Things looked pretty dicey during the first half of the trading session yesterday as the major indexes headed straight south. A steady mid-day recovery effort got us almost back to the unchanged line with the Nasdaq displaying the most upward momentum.
A couple events caused some severe swings in the market. The first one was a typical case of the dog catching the car—now what? I am talking about the Irish debt saga that had traders breathe a sigh of relief on Friday as it appeared that the Irish would agree to a rescue package.
Now that it is in process of being finalized, doubts keep coming up that it might not be a great long term solution (it won’t) and that it might prolong the pain and duration of a recovery (it will).
At the same time, fears prevailed that the problem may spread to those countries in the on-deck circle, namely Portugal and Spain. In other words, the European debt crisis is in full swing and there will be more to come for sure. Stay tuned!
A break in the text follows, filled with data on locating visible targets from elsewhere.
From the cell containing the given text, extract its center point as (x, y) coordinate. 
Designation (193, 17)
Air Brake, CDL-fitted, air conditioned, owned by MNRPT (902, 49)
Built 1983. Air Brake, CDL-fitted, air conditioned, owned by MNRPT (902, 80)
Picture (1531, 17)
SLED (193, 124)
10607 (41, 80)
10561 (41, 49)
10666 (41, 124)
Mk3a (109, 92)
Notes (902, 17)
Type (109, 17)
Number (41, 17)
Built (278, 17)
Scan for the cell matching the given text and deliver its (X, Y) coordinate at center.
Adding to market uncertainty was a sudden FBI raid on a couple Hedge fund offices said to be part of a string of possible insider trading networks. Ah yes, it’s about time another major while collar crime hits the news wires. It’s been a while since Bernie Madoff…
Given all that, it’s amazing that the markets managed such a solid comeback. I would expect volume to taper off as we get closer to Thanksgiving, so any market moves may be exaggerated until we return to normal next Monday.